From: Andy Glew "newsgroup at on
On 8/6/2010 11:49 AM, Paul A. Clayton wrote:
> On Aug 6, 1:31 am, Andy Glew<"newsgroup at comp-arch.net"> wrote:
>> On 8/5/2010 8:18 AM, Paul A. Clayton wrote:
> [snip]
>>> Interestingly, most recent x86 processors do have a limited
>>> set of front-end registers--the segment registers--(with
>>> dedicated adders to create a single immediate), though a
> [snip]
>> Plus...
>>
>> loop counter prediction
>
> Yet I do not think such predictors actually take advantage of
> counter knowledge to resolve rather than just predict
> branches.
>
>> stack pointer tracking
>
> In a way this is like a non-speculative stride-based value
> predictor.
>
>> By the way, the segment registers are not really implemented as a future
>> file. They are implemented as a non-renamed or differently renamed
>> register file, inside the AGU. Not a future file at all. Entirely read
>> after schedule.
>
> Hmm. I thought the immediate was added in the front end (to reduce
> the number of sources in the AGU). So can the AGUs actually use
> four inputs--segment base, immediate, base register, index register?

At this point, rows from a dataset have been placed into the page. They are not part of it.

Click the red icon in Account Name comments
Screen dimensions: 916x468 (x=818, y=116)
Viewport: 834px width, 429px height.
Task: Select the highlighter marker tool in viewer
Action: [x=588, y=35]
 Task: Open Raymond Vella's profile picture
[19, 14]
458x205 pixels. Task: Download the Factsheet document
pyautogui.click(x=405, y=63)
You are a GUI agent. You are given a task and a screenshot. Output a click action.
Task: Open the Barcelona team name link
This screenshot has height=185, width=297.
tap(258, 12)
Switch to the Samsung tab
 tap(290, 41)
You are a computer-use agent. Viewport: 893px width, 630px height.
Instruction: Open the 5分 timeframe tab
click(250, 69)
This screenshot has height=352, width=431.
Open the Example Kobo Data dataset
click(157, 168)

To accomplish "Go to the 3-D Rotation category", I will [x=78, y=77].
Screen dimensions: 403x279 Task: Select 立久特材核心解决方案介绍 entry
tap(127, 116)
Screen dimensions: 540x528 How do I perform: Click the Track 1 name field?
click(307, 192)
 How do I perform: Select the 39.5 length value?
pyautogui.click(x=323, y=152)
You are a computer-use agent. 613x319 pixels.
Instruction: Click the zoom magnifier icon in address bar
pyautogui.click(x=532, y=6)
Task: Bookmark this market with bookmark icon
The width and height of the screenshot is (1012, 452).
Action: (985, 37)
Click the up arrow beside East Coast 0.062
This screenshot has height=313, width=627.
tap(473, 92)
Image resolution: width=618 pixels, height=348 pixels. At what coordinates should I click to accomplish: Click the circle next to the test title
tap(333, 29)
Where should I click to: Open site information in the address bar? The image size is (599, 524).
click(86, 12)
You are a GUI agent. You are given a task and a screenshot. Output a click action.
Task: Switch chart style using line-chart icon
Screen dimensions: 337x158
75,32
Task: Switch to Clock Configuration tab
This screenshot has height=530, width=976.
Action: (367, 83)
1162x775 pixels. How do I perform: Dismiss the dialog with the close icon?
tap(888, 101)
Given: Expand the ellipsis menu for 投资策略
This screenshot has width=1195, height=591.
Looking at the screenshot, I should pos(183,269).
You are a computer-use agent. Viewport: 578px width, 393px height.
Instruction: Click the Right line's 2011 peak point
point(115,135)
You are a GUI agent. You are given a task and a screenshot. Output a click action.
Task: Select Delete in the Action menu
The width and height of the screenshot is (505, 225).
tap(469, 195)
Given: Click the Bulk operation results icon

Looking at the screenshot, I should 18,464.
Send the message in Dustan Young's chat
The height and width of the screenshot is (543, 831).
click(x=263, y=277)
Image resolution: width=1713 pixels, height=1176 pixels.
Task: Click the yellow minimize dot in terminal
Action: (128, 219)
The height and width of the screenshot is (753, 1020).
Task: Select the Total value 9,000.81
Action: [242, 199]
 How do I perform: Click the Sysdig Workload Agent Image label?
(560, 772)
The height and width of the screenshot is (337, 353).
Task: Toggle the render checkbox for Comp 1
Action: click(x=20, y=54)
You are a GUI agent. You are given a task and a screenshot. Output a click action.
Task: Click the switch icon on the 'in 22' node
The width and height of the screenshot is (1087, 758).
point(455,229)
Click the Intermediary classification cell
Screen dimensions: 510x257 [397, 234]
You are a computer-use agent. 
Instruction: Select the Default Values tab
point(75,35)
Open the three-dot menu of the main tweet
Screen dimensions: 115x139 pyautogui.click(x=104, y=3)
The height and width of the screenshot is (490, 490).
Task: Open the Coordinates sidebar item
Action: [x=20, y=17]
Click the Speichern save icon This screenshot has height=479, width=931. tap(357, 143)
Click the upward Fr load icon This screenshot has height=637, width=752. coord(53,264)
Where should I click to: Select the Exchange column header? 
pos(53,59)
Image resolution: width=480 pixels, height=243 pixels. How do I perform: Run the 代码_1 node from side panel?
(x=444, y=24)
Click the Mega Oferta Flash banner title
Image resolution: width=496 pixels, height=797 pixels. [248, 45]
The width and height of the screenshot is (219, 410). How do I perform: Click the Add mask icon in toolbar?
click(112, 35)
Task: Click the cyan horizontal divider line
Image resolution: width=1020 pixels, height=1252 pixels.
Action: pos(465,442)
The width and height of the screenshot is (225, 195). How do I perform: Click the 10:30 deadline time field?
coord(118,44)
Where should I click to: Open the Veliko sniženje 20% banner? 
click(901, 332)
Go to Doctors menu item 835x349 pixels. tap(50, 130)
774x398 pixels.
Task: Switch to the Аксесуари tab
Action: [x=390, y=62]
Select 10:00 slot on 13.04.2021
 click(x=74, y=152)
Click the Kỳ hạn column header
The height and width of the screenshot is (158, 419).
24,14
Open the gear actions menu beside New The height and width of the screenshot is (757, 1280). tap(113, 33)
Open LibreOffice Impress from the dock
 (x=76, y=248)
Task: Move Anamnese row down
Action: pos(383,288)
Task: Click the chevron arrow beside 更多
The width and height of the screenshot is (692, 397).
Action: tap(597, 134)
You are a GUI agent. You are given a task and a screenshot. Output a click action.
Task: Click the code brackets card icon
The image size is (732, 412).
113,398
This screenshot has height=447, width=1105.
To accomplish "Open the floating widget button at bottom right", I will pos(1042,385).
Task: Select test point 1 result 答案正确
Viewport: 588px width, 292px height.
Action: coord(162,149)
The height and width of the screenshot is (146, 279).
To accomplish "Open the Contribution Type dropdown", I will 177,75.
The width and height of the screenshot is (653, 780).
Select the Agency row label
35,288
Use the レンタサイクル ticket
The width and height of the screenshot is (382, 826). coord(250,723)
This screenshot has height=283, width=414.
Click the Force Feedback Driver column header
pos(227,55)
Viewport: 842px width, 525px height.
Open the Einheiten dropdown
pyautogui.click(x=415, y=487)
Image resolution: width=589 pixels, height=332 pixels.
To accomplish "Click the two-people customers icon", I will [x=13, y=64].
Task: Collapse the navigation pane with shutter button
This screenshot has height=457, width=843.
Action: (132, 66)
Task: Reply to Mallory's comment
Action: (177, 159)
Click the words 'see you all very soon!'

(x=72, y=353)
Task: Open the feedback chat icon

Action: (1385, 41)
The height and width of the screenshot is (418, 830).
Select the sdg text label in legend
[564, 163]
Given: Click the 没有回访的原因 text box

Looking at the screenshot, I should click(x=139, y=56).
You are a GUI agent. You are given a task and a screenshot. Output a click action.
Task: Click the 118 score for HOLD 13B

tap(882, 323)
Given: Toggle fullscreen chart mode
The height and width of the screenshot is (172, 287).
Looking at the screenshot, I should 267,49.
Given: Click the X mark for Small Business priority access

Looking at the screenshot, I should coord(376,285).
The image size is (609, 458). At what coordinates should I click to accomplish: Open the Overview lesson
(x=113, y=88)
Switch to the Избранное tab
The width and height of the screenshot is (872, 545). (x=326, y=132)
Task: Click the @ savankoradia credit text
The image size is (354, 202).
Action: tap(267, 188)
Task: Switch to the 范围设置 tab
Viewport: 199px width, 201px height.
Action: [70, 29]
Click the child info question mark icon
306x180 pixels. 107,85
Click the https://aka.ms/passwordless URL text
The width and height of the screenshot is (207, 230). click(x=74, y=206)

The original P6, and some subsequent P6es, did the full 4 input add. In
a single uop.

Certain subsequent Intel machines split them up into two uops. By the
way: adding in the the segment base was not a problem, since that was a
semi-renamed resource in the AGU. Multi-input adders are easy. The
problem was getting the three nion-segment components out of the OOO
machine: basereg, indexreg, and immediate constant.

I bellieve that AMD took an extra cycle if the segbase was nonzero.